You can share this second password with persons that would you like to give the ability to view this personal information, without giving them the right to make updates.
You can also create a secondary page(s), which would hold specific information about an individual, & which would have a direct link to their personal record or their relationship with other persons in the database.
These results are displayed only if the password protecting personal information has been provided (that is, if you set up passwords).
It is also possible to add pictures to an individual's personal record.
Note: this is a link to the English version of GeneWeb, but the detail data that was entered is in French, & still displays as such.
There is no limit to the size of a genealogy database. Bigger databases will simply consume more memory.
Only one GeneWeb program running on a PC, is all that is necessary to handle multiple databases. In other words, it is not necessary to run multiple versions of the program if you have more than one database. Plus, whenever a change is made to a database, it is not necessary to stop and restart the program. The change takes place immediately, & is available for display right away.

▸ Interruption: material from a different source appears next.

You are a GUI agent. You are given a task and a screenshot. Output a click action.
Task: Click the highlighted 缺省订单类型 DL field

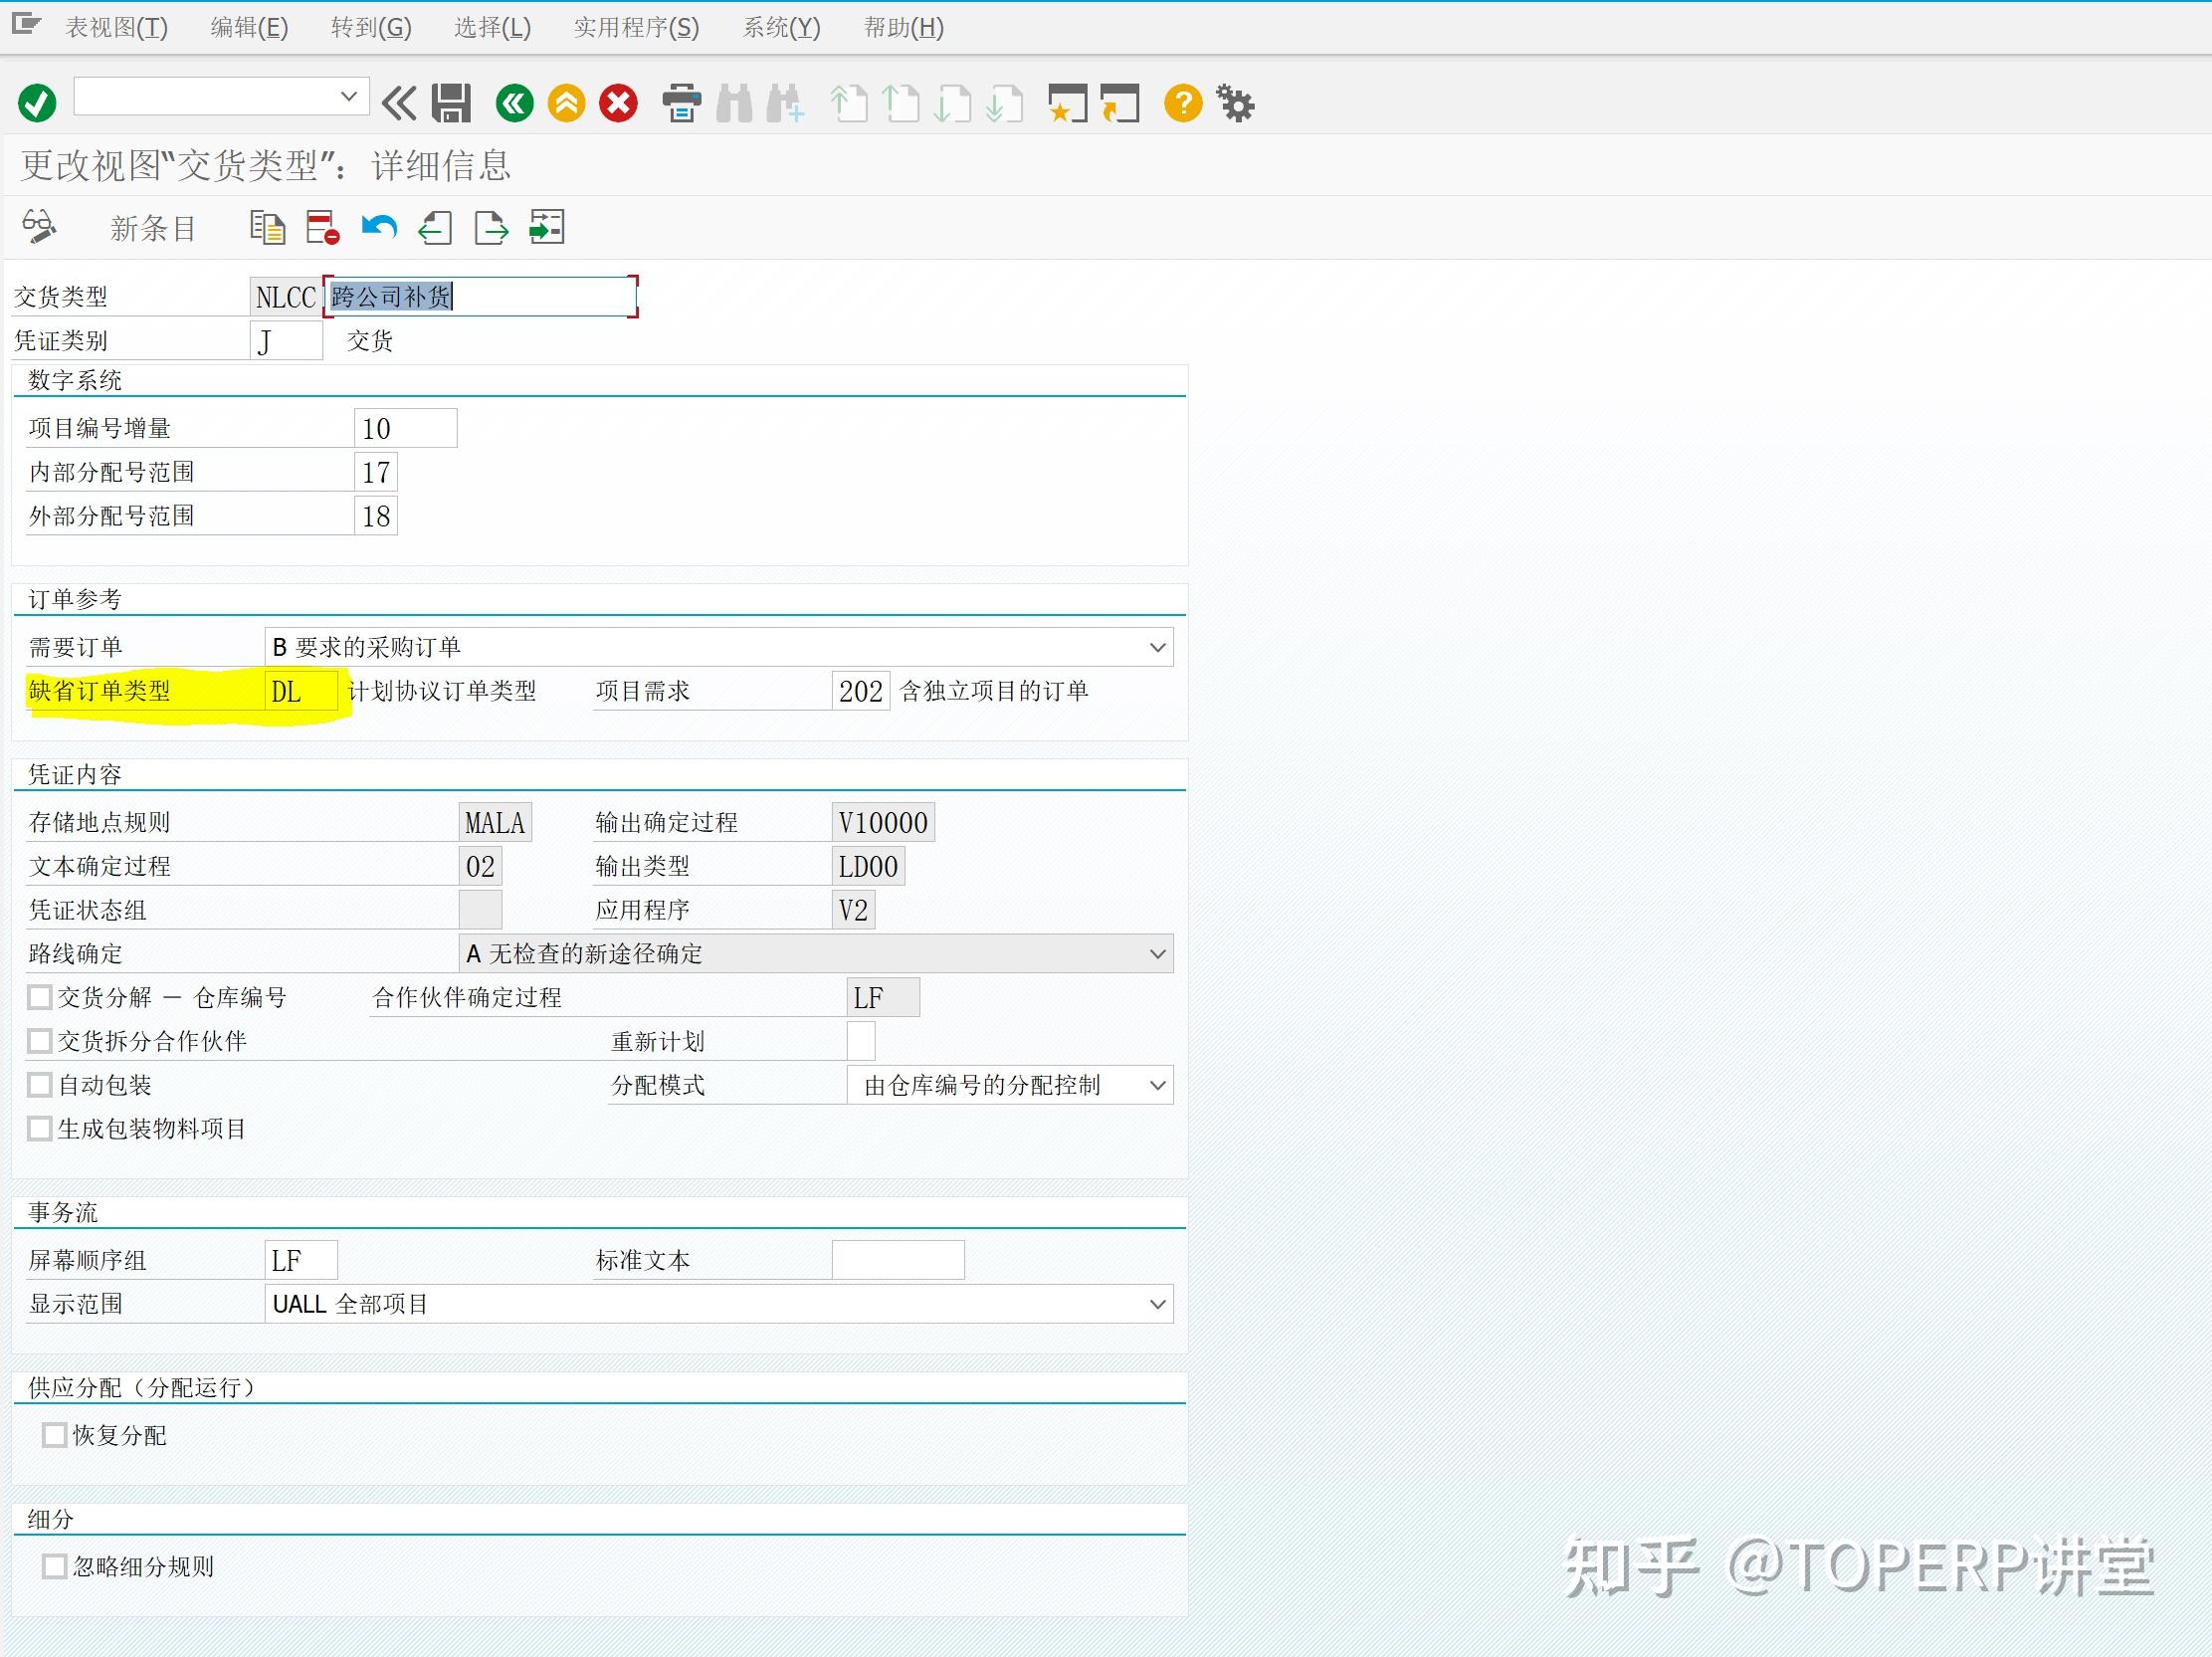(x=298, y=690)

Conversely, it is possible to create a GEDCOM file from a GeneWeb database.
GeneWeb is what is called a "daemon" (in the Unix world). It is a program that spends its time waiting for somebody to send it requests. The program is also able to record a log of the requests made to it.
GeneWeb does not use applets, Java, nor Java script, just simple HTML. All the computing is done by the home (server) computer.
GeneWeb is written in OCaml, a programming language developed at Cristal project (Web page) of INRIA: Institut National de Recherche en Informatique et Automatique (Web page).
GeneWeb is currently available for the UNIX operating system, for Windows, and for Mac (OS X).
The Unix and Mac versions have some capabilities that the Windows version does not have:
Remote accesses are able to be disconnected, if necessary, when the number of potentially generated pages is too large.
The program has now about 44,000 lines of OCaml and HTML code, including the different provided tools (but not including the documentation).
The algorithms of consanguinity and relationships are credited to Didier Rémy (Web page).
To modify the data, you need only use a Web server or some kind of text editor. Two tools are provided: one - to build a database from the source files; the other - to perform the opposite operation, i.e. rebuild the source files from the database, including updates that were made online.